Restons dans le domaine du rêve : l’alliance PTr/MMM vient de rendre publiques 20 mesures économiques qu’elle prendra si elle remporte les prochaines élections. On passe du maintien des pensions et allocations à la gratuité du transport public et de l’internet, sans oublier la baisse du bâreme de l’impôt sur le revenu, entre autres. Ce rêve est économiquement réalisable ?

— Ce rêve est réalisable à condition que nous augmentions notre dette publique et qu’une des grandes puissances nous vienne en aide. Mais nous sommes dans un monde où on ne donne rien en cadeau : que faudra-t-il donner en échange de cette « aide » ? Non, nous n’avons pas les moyens normaux d’augmenter le montant de la dette publique. Ce n’est pas la dette qu’il faut augmenter, mais l’aide internationale représentée par le Fonds Monétaire International…

 …ce qui va nous ramener à la situation du début des années 1980 ?

— Exactement. Je plaide pour cette solution parce quand le FMI prête ses fonctionnaires internationaux qui s’assurent que l’emprunteur mettra cet argent à profit et développer son économie. C’est ce qui s’est passé au début des années 1980 et j’en suis presque à souhaiter cette solution, au lieu de régulièrement déprécier notre devise. Est-ce que nous pouvons nous en sortir par nous-même ? Ce serait souhaitable. Mais il faudrait nous remettre au travail et utiliser nos ressources.

Vous savez que les Mauriciens gardent un assez mauvais souvenir du recours au FMI et à la Banque Mondiale.

— Oui, je le sais. Mais il ne faut oublier que grâce à des deux institutions, Maurice a été dans une situation de plein emploi et son économie a décollé au cours des années 1980. Dans sa manière de dire ki gouvernement kapav faire pou nous, est-ce que le Mauricien ne réalise pas qu’il se met entre les mains des politiques, dont le souci principal est de se faire re-élire ?

Je ne résiste pas au plaisir d’une deuxième citation qui résume ce que vous venez de dire. « Le langage politique est destiné à rendre vraisemblables les mensonges, acceptables les meurtres et à donner l’apparence de la solidité à ce qui n’est que du vent ». C’est de Georges Orwell.
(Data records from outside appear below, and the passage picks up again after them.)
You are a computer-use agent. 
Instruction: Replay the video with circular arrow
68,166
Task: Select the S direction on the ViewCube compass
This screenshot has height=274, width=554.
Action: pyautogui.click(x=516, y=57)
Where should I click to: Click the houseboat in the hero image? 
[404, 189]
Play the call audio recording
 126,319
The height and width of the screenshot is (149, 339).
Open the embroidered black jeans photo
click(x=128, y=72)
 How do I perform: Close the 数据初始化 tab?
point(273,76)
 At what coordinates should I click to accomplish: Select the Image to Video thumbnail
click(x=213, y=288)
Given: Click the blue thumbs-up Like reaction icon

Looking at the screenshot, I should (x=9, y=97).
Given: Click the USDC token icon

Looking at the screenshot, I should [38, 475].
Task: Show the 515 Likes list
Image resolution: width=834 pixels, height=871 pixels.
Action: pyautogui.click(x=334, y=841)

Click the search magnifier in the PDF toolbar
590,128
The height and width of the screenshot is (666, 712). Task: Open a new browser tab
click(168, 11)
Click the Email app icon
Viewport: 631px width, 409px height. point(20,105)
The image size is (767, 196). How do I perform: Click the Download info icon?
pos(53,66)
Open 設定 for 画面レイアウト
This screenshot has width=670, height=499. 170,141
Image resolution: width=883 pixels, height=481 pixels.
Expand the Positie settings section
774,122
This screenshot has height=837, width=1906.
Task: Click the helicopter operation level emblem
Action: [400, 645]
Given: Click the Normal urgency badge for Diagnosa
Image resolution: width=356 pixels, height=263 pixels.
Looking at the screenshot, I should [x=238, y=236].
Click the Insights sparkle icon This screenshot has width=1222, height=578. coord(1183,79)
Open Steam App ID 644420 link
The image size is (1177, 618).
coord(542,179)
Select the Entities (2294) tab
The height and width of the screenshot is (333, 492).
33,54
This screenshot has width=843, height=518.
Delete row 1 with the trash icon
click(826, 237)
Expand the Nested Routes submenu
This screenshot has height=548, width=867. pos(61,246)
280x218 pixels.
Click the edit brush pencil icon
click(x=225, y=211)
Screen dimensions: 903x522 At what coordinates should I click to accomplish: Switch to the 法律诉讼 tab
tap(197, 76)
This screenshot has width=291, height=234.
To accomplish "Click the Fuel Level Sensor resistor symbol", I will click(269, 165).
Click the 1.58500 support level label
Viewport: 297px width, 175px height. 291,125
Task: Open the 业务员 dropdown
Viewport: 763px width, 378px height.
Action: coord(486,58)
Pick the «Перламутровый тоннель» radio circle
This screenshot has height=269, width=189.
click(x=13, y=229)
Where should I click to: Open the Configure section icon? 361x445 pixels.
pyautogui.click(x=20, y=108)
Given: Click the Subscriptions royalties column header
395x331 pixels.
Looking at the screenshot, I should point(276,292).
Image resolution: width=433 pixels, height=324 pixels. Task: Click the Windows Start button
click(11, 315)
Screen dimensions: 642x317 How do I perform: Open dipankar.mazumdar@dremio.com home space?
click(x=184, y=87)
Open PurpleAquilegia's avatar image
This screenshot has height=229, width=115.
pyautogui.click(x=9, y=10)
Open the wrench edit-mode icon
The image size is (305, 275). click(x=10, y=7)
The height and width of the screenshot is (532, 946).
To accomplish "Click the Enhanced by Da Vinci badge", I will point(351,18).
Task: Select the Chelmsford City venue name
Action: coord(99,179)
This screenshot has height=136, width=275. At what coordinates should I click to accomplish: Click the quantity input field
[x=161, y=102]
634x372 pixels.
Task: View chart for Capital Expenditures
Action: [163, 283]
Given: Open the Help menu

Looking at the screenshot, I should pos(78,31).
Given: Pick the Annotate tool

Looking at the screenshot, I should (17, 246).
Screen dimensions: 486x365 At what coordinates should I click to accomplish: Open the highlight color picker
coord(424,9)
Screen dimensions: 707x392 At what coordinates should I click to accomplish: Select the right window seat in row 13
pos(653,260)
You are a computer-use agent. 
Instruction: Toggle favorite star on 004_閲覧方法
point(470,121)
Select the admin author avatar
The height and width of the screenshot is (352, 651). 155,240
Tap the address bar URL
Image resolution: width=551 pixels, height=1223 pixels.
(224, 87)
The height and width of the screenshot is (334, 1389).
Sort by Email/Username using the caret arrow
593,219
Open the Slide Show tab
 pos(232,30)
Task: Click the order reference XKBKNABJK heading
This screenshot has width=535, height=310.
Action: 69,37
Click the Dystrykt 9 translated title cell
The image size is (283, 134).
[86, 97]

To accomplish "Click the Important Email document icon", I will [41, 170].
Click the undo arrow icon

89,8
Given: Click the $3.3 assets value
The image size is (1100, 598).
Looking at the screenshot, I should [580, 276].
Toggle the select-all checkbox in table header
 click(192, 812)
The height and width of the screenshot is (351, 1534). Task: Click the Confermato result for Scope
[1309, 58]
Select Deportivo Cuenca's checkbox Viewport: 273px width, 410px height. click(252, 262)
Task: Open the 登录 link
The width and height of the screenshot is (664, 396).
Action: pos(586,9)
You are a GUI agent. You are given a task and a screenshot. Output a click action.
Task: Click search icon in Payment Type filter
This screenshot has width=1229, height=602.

— Que c’est bien dit, que ça résume bien la situation ! En acceptant toutes sortes de promesses que le Mauricien semble aimer.

En fin de compte, même si les mesures de l’alliance ne sont pas réalisables, le gouvernement sera obligé de renchérir dans le budget et de promettre plus de mesures encore avec des ressources économiques que nous n’avons pas ! C’est une spirale sans fin !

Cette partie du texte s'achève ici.